SET PROBLEM A → In the Brexit article, by how much did the Chicago Board Options Exchange's volatility index rise last Friday?
SET PROBLEM B → Say whether each statement agrees with the Brexit article, and quote the words that settle it. (i) Mr Kolanovic put the possible selling by automated quantitative analysis programs at up to US$300 billion. (ii) Mr Panigirtzoglou found that US investors own less European stock than during the sovereign debt crisis. (iii) About US$2.6 trillion was erased from global share markets last Friday.
SET PROBLEM C → Write out the passage of the Brexit article from "Traders working at the New York Stock Exchange following" to "a different outcome.".

TEXT TO READ →
-=-=-
Britain's departure 'will unleash $406b in automated stock sales'

Traders working at the New York Stock Exchange following news that Britain had voted to leave the European Union on June 24, 2016.
Traders working at the New York Stock Exchange on June 24, 2016 following the Brexit vote. PHOTO: AFP

NEW YORK • One way to assess how much pain looms for global stocks post-Brexit is to figure out who needs to sell. Strategists analysing fund flows say that includes computer traders, exchange-traded funds and individuals who piled into European stocks expecting a different outcome.

Britain's departure from the European Union will unleash as much as US$300 billion (S$406 billion) of selling by automated quantitative analysis programs in the already-battered US stock market, according to Mr Marko Kolanovic, the JPMorgan Chase & Co derivatives strategist.

His colleague Nikolaos Panigirtzoglou looked at ETF and government data and concluded that US investors own a lot more European stock than they did during the sovereign debt crisis four years ago.

Equity investors in the United States would be wise to stay away until quantitative analysis (quant) managers finish the work that was forced on them by last Friday's volatility, Mr Kolanovic wrote. About US$2.6 trillion was erased from global share markets and the Chicago Board Options Exchange's volatility index shot up 49 per cent last Friday as investors worried Brexit would snarl commerce and snuff out the economic recovery.
-=-=-
COLLECTED MATERIAL →
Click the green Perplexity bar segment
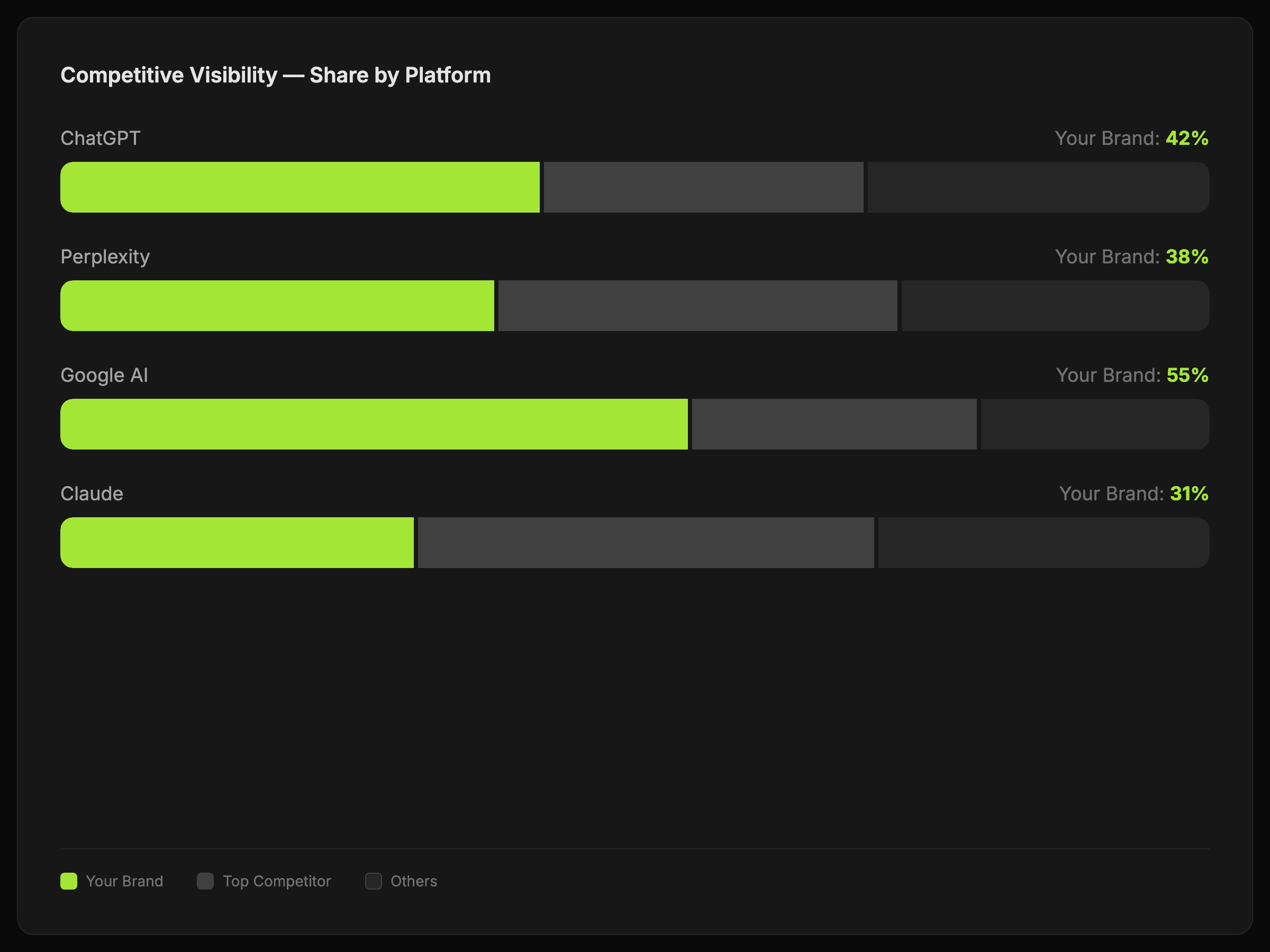 click(277, 305)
-=-=-
FINAL RESULT A → It shot up 49 per cent.

FINAL RESULT B →
(i) Yes: "as much as US$300 billion (S$406 billion) of selling by automated quantitative analysis programs"
(ii) No: "US investors own a lot more European stock than they did during the sovereign debt crisis four years ago"
(iii) Yes: "About US$2.6 trillion was erased from global share markets"

FINAL RESULT C →
Traders working at the New York Stock Exchange following news that Britain had voted to leave the European Union on June 24, 2016.
Traders working at the New York Stock Exchange on June 24, 2016 following the Brexit vote. PHOTO: AFP

NEW YORK • One way to assess how much pain looms for global stocks post-Brexit is to figure out who needs to sell. Strategists analysing fund flows say that includes computer traders, exchange-traded funds and individuals who piled into European stocks expecting a different outcome.